__Aim of the exercise__
Will you output the entries below exactly, skipping every image they contain?

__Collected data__
────────────────────

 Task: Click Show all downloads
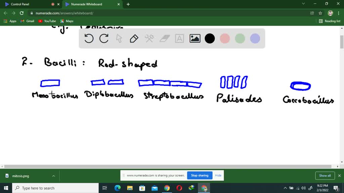click(325, 175)
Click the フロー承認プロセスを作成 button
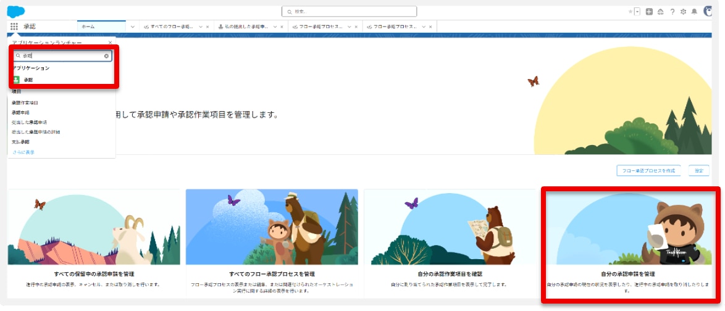The width and height of the screenshot is (725, 311). 648,170
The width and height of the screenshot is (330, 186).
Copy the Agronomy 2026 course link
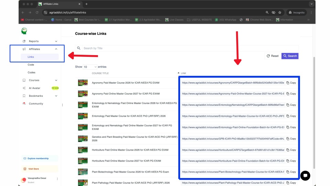291,83
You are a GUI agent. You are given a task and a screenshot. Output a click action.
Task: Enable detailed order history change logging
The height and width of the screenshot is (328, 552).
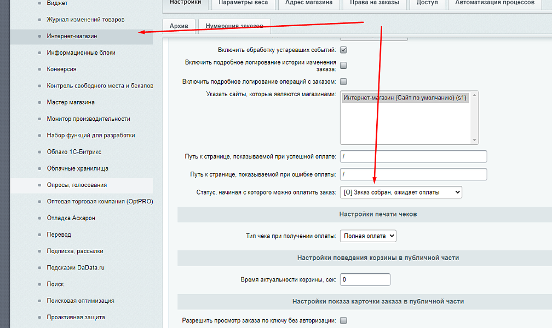344,66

────────────────────

__Exercise response__
 Task: Click Show all downloads
click(325, 175)
Click the フロー承認プロセスを作成 button
The width and height of the screenshot is (725, 311). 648,170
The width and height of the screenshot is (330, 186).
Copy the Agronomy 2026 course link
291,83
You are a GUI agent. You are given a task and a screenshot. Output a click action.
Task: Enable detailed order history change logging
The height and width of the screenshot is (328, 552).
344,66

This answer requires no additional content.